TASK STATEMENT -
Print, from the listing below, the lines starting at the line containing "Sitede Ara (691, 2378)" and ending at the line containing "Gazete Manşetleri (577, 2503)", exactly as they stand, and print nothing else.

MATERIAL FOR THIS TASK -

-- -- --

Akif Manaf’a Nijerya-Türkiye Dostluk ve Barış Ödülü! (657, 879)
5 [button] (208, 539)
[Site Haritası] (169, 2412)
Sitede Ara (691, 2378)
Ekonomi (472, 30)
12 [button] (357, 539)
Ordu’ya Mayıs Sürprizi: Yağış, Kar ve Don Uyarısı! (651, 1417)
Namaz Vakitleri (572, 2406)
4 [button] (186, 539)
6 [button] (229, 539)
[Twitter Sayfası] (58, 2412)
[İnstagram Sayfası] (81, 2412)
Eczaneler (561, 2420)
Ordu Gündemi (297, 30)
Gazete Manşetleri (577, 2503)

-- -- --

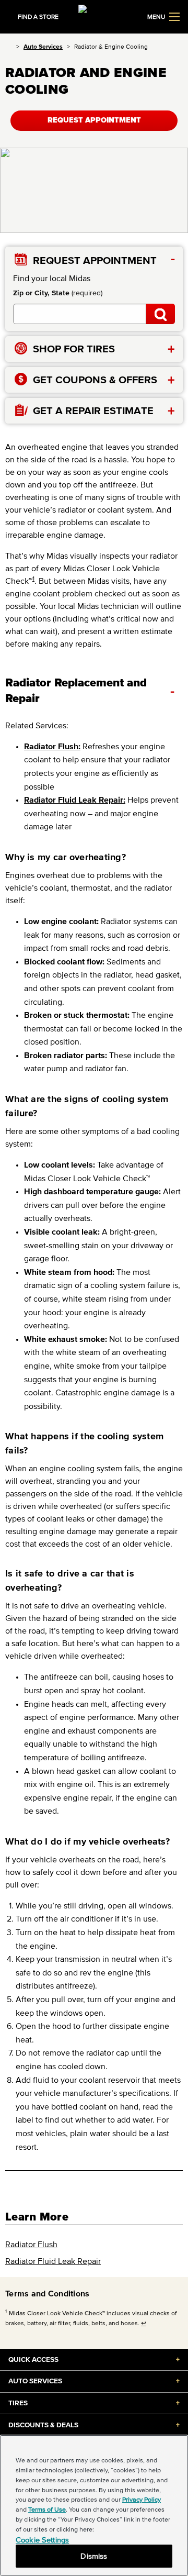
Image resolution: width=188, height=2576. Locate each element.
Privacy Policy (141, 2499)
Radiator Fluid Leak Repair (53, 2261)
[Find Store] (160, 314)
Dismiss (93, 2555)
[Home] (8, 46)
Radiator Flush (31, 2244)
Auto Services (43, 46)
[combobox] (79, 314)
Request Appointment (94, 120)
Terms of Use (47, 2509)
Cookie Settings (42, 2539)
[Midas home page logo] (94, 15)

-- -- --

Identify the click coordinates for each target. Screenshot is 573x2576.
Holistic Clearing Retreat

-- -- --

SOLUTION TO THIS TASK -
Sitede Ara (691, 2378)
Ekonomi (472, 30)
12 [button] (357, 539)
Ordu’ya Mayıs Sürprizi: Yağış, Kar ve Don Uyarısı! (651, 1417)
Namaz Vakitleri (572, 2406)
4 [button] (186, 539)
6 [button] (229, 539)
[Twitter Sayfası] (58, 2412)
[İnstagram Sayfası] (81, 2412)
Eczaneler (561, 2420)
Ordu Gündemi (297, 30)
Gazete Manşetleri (577, 2503)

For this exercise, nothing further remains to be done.